El “Referéndum de Iniciativa Compartida” es otra de las opciones que la oposición de izquierda, incluidos socialistas, comunistas y verdes, propone con la esperanza de abatir la reforma en las urnas. Una opción quimérica que dependería al final de la decisión de la Asamblea y del propio presidente.
Los opositores y buena parte de analistas explican ahora que la situación que vive el país e, incluso el mismo régimen, es consecuencia de la ausencia de legitimidad del presidente, pues consideran que no fue votado ni en 2017, ni en 2022 sino para impedir la victoria de Marine Le Pen. Curiosa forma de entender la democracia, cuando fue precisamente la izquierda la que con más ahínco alentó el voto por Macron para frenar al “demonio” de la extrema derecha.
La sociedad francesa, acostumbrada a que sus gobernantes remedien con una tromba de dinero público cualquier crisis política y social, justifican en algunos casos los disturbios de los radicales argumentando que sus gobernantes solo reaccionan ante la violencia.
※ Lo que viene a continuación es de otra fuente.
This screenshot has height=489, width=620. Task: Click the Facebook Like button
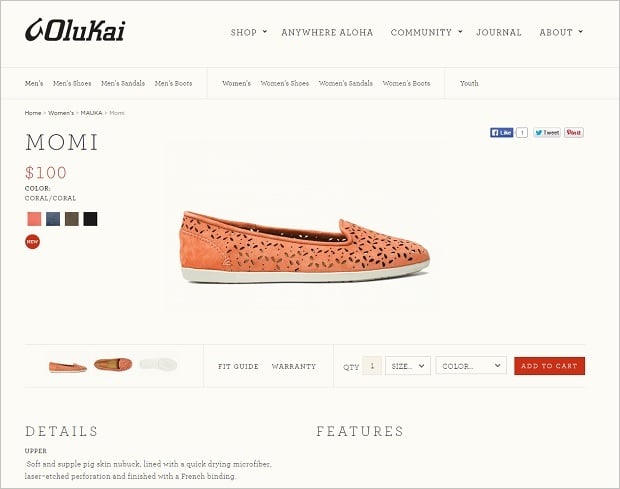tap(501, 132)
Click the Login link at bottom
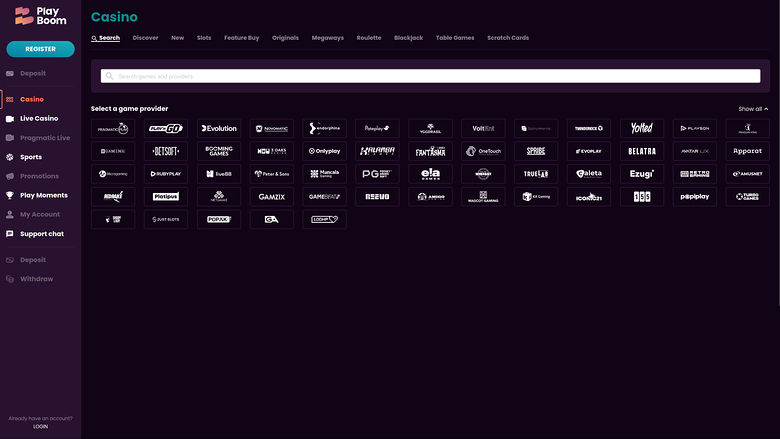The width and height of the screenshot is (780, 439). (40, 426)
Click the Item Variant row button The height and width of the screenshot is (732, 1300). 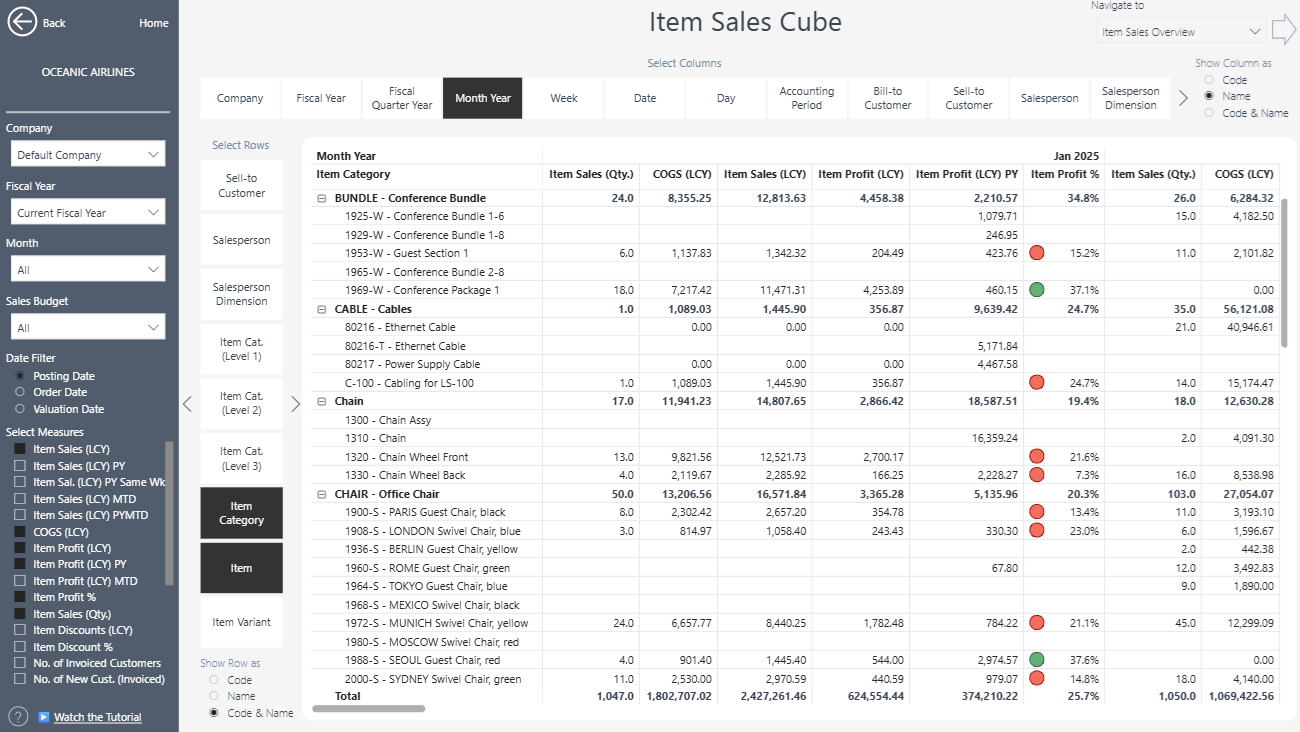pos(241,622)
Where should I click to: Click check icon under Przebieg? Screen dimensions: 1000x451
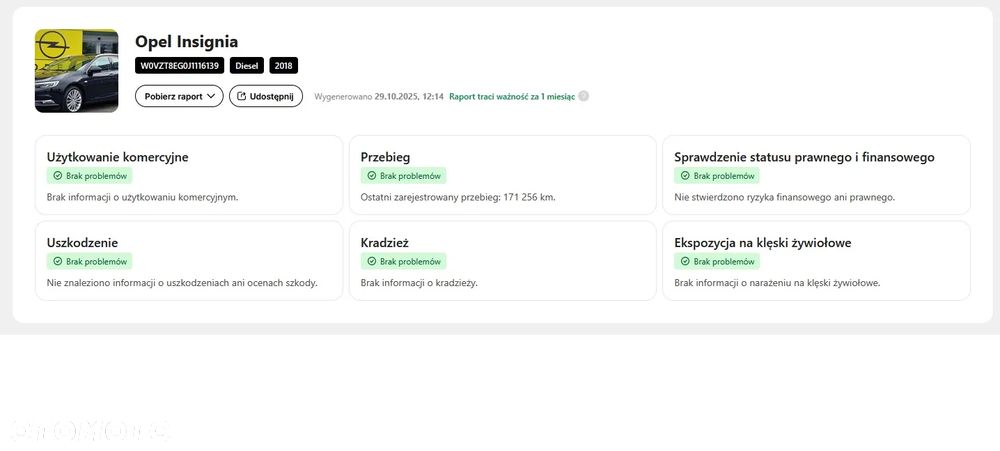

El episodio de los “chalecos amarillos” se serenó con un gasto extra de 17 mil millones de euros. Los franceses tampoco olvidan que para afrontar los efectos del Covid su presidente aseguró que el precio no importaba: “cueste lo que cueste”, sentenció. Factura final: 560.000 millones.
Declive económico e inseguridad cultural
Medalla de oro mundial en gasto social, 31% del PIB en 2022 según la OCDE, (España,28%) los ciudadanos de este país, que sufren la escalada de la inflación como otros vecinos pero que siguen recibiendo ayudas públicas, a diferencia de muchos de sus vecinos, consideran la reforma de las pensiones como el último ataque su estado del bienestar. Como una señal más de su decadencia como país, como antigua potencia que ve ahora cómo su producción industrial se sitúa por debajo de la española, el aumento de la pobreza (9 millones de personas); los dos millones de personas que reciben la ayuda económica mínima del estado; los dos millones cuatrocientos mil que pueden comer gracias a la ayuda alimentaria, la uberización de los salarios, la degradación de su sistema sanitario y de la enseñanza pública, además de ver sus fronteras convertidas en un coladero para la inmigración ilegal.
Culpar de todo ello sólo a Emmanuel Macron no sería del todo justo. Es la consecuencia de cuatro décadas de decisiones políticas controvertidas como, por ejemplo, frenar el desarrollo de la energía nuclear, de la que Francia era líder mundial, solo por cuestiones electoralistas en favor del ecologismo político. O haber cedido, entre otras, joyas de la industria nacional como Alstom, a emporios internacionales como General Electric.
La reforma de la edad mínima para la jubilación, una medida obligada por la evidencia demográfica es solo un síntoma más de un declive económico y una inseguridad cultural que, con motivos suficientes o no, visto por observadores extranjeros, angustian a los franceses. La reforma ha servido, en definitiva, de última chispa para provocar la explosión de descontento.